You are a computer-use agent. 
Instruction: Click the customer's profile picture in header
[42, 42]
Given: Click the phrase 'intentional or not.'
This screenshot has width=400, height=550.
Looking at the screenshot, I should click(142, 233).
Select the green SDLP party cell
++++++
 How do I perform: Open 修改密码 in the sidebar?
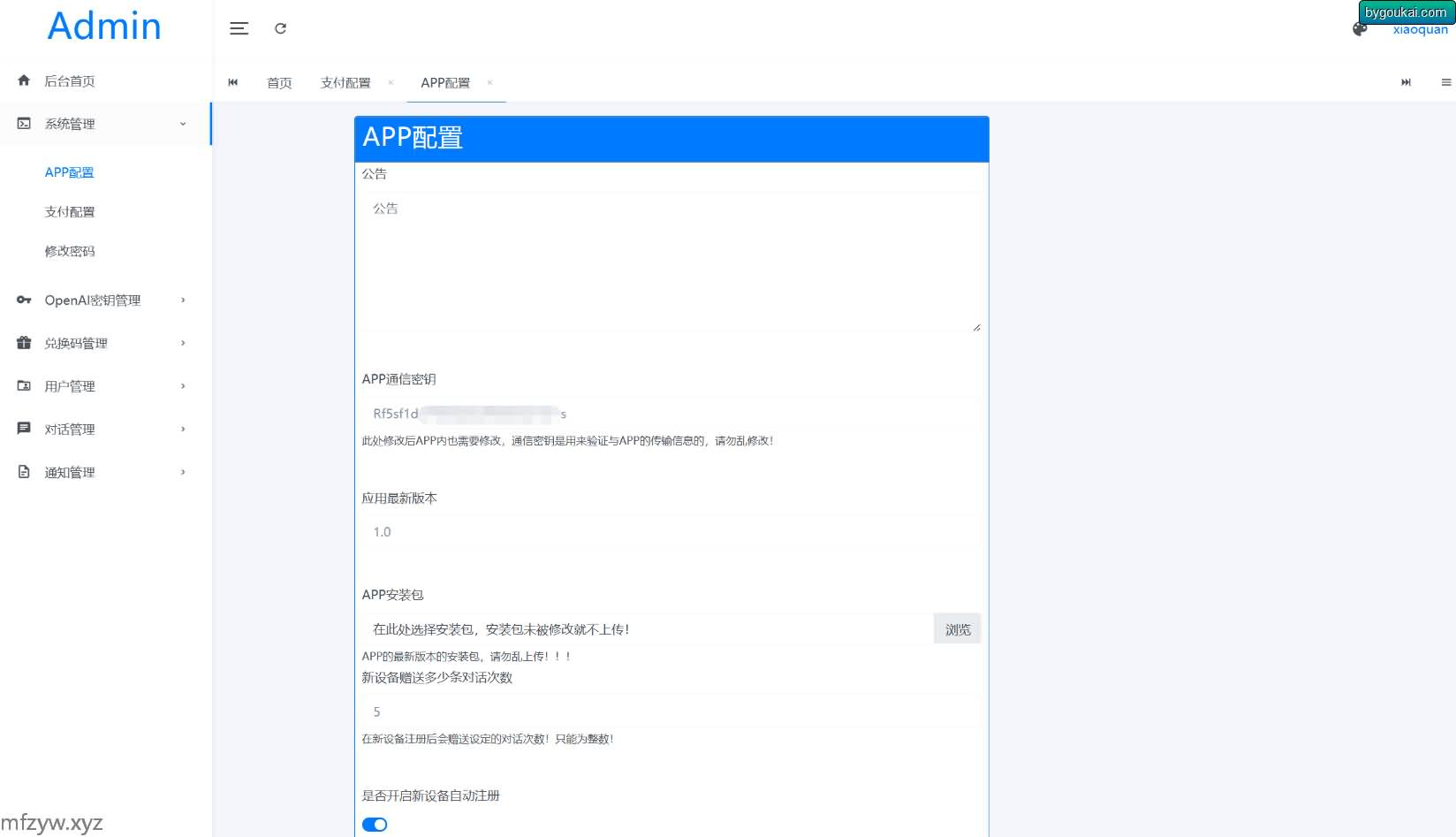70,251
++++++
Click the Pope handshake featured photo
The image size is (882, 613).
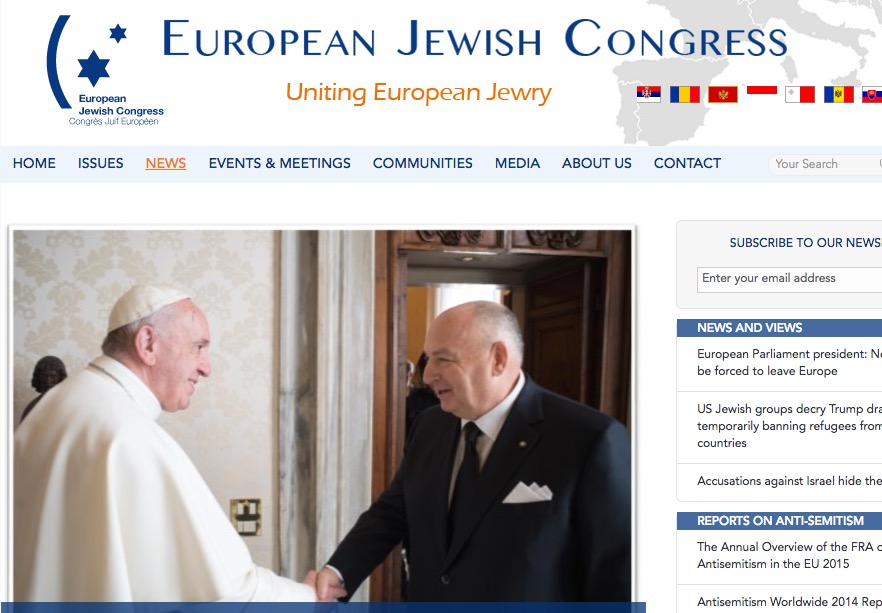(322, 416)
++++++
PROBLEM REQUIREMENTS: Go through the listing above and write out exactly the lines starting with the one holding "This screenshot has width=400, height=550." and running through the one holding "Select the green SDLP party cell", ends included, and no others.

TASK ANSWER:
This screenshot has width=400, height=550.
Looking at the screenshot, I should click(142, 233).
Select the green SDLP party cell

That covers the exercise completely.